— start RECORD EXCERPTS —
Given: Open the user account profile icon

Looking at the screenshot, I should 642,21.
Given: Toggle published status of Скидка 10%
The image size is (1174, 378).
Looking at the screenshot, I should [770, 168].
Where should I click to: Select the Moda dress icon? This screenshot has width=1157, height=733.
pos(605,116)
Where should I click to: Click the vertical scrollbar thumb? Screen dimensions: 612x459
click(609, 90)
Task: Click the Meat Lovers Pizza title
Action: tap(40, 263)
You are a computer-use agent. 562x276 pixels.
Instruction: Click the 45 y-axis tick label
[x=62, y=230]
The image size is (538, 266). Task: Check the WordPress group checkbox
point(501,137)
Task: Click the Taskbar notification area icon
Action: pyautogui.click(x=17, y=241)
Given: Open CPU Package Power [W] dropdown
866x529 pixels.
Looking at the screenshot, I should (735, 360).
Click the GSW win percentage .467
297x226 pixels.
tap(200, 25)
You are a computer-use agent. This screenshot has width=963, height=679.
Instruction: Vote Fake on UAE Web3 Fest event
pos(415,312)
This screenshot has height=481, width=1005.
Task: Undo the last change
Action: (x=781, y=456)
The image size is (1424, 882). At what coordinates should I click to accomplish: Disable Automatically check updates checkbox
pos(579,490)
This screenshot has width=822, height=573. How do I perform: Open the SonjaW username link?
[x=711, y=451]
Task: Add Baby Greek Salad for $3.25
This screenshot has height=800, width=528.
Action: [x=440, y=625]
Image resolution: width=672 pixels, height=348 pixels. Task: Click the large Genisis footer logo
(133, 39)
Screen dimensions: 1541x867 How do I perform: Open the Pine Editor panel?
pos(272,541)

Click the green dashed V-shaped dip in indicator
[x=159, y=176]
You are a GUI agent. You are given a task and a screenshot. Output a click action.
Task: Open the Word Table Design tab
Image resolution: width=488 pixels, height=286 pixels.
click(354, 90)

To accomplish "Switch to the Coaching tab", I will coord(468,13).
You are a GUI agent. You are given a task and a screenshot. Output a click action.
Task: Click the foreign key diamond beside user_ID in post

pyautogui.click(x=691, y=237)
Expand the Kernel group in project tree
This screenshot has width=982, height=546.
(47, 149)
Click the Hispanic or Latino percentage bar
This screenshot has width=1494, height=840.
— end RECORD EXCERPTS —
> DO THIS: Please copy all of the material above line for line, keeping every character the same.

> ANSWER TO THE PROBLEM:
Given: Open the user account profile icon

Looking at the screenshot, I should 642,21.
Given: Toggle published status of Скидка 10%
The image size is (1174, 378).
Looking at the screenshot, I should [770, 168].
Where should I click to: Select the Moda dress icon? This screenshot has width=1157, height=733.
pos(605,116)
Where should I click to: Click the vertical scrollbar thumb? Screen dimensions: 612x459
click(609, 90)
Task: Click the Meat Lovers Pizza title
Action: tap(40, 263)
You are a computer-use agent. 562x276 pixels.
Instruction: Click the 45 y-axis tick label
[x=62, y=230]
The image size is (538, 266). Task: Check the WordPress group checkbox
point(501,137)
Task: Click the Taskbar notification area icon
Action: pyautogui.click(x=17, y=241)
Given: Open CPU Package Power [W] dropdown
866x529 pixels.
Looking at the screenshot, I should (735, 360).
Click the GSW win percentage .467
297x226 pixels.
tap(200, 25)
You are a computer-use agent. This screenshot has width=963, height=679.
Instruction: Vote Fake on UAE Web3 Fest event
pos(415,312)
This screenshot has height=481, width=1005.
Task: Undo the last change
Action: (x=781, y=456)
The image size is (1424, 882). At what coordinates should I click to accomplish: Disable Automatically check updates checkbox
pos(579,490)
This screenshot has width=822, height=573. How do I perform: Open the SonjaW username link?
[x=711, y=451]
Task: Add Baby Greek Salad for $3.25
This screenshot has height=800, width=528.
Action: [x=440, y=625]
Image resolution: width=672 pixels, height=348 pixels. Task: Click the large Genisis footer logo
(133, 39)
Screen dimensions: 1541x867 How do I perform: Open the Pine Editor panel?
pos(272,541)

Click the green dashed V-shaped dip in indicator
[x=159, y=176]
You are a GUI agent. You are given a task and a screenshot. Output a click action.
Task: Open the Word Table Design tab
Image resolution: width=488 pixels, height=286 pixels.
click(354, 90)

To accomplish "Switch to the Coaching tab", I will coord(468,13).
You are a GUI agent. You are given a task and a screenshot. Output a click action.
Task: Click the foreign key diamond beside user_ID in post

pyautogui.click(x=691, y=237)
Expand the Kernel group in project tree
This screenshot has width=982, height=546.
(47, 149)
Click the Hispanic or Latino percentage bar
This screenshot has width=1494, height=840.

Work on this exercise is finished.